> **How to complete this task**: Scan the lines below for the string "Student" and copy every one that has it.
#####
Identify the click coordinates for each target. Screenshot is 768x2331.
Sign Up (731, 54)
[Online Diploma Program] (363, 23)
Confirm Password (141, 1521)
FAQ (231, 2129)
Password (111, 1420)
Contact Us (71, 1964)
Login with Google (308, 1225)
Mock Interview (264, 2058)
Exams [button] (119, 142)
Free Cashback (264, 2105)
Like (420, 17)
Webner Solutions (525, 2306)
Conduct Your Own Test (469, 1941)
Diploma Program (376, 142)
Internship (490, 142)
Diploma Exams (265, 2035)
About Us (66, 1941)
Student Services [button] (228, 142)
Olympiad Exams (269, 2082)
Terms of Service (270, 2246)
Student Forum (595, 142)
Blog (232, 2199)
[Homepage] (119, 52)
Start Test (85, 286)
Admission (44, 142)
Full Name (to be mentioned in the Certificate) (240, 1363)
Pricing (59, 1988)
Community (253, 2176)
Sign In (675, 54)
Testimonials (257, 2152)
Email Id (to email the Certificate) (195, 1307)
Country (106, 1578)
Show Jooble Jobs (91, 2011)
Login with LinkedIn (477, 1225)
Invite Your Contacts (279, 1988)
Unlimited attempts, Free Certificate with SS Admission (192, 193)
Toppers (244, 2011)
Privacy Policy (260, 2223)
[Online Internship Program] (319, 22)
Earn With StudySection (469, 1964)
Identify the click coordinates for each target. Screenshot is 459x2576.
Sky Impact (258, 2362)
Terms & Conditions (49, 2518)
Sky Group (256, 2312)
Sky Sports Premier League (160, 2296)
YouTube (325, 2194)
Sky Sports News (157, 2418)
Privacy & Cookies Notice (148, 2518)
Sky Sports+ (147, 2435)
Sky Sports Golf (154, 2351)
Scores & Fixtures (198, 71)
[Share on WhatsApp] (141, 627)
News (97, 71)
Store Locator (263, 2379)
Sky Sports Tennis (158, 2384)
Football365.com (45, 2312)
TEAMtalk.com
#####
> **Response area**:
Student Services [button] (228, 142)
Student Forum (595, 142)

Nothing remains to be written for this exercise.